◆ RECORDS TO USE:
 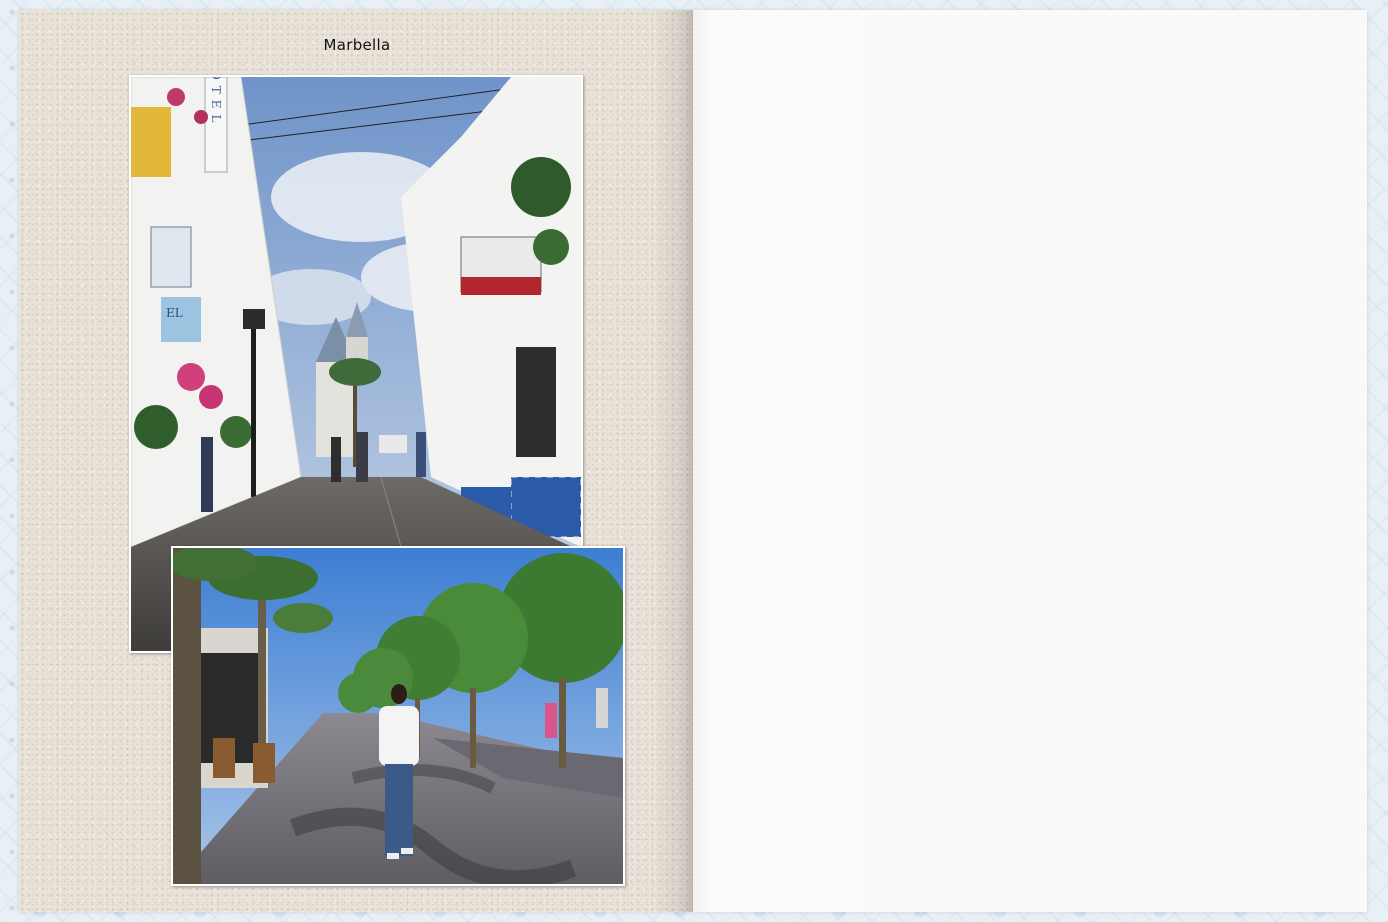 What do you see at coordinates (174, 313) in the screenshot?
I see `el-sign-text: EL` at bounding box center [174, 313].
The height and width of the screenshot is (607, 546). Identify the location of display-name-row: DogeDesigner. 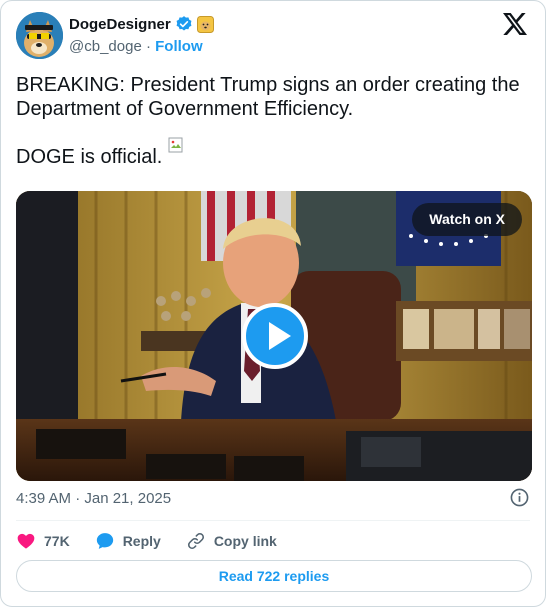
(142, 24).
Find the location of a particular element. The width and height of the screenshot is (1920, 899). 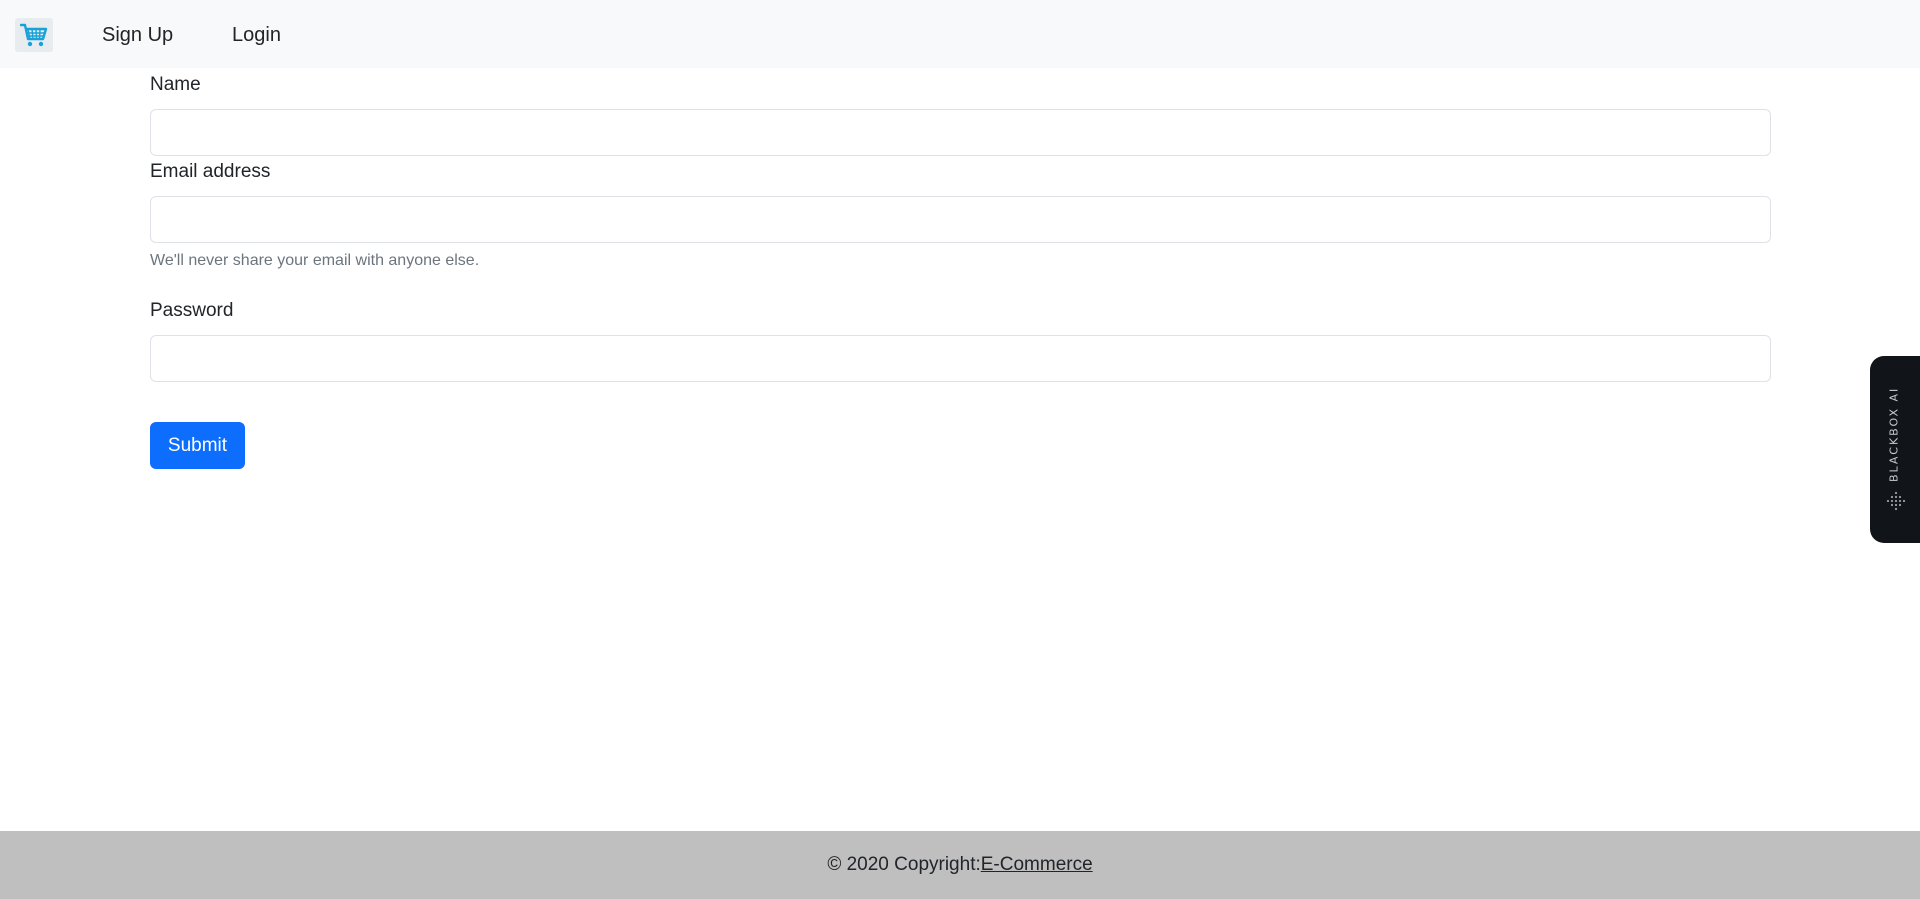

◆ ACTION ITEM: Reproduce the whole listing above word for word, leaving out the pictures.

◆ ANSWER BOX:
  What do you see at coordinates (174, 313) in the screenshot?
I see `el-sign-text: EL` at bounding box center [174, 313].
The height and width of the screenshot is (607, 546). Identify the location of display-name-row: DogeDesigner. 
(142, 24).
Find the location of a particular element. The width and height of the screenshot is (1920, 899). 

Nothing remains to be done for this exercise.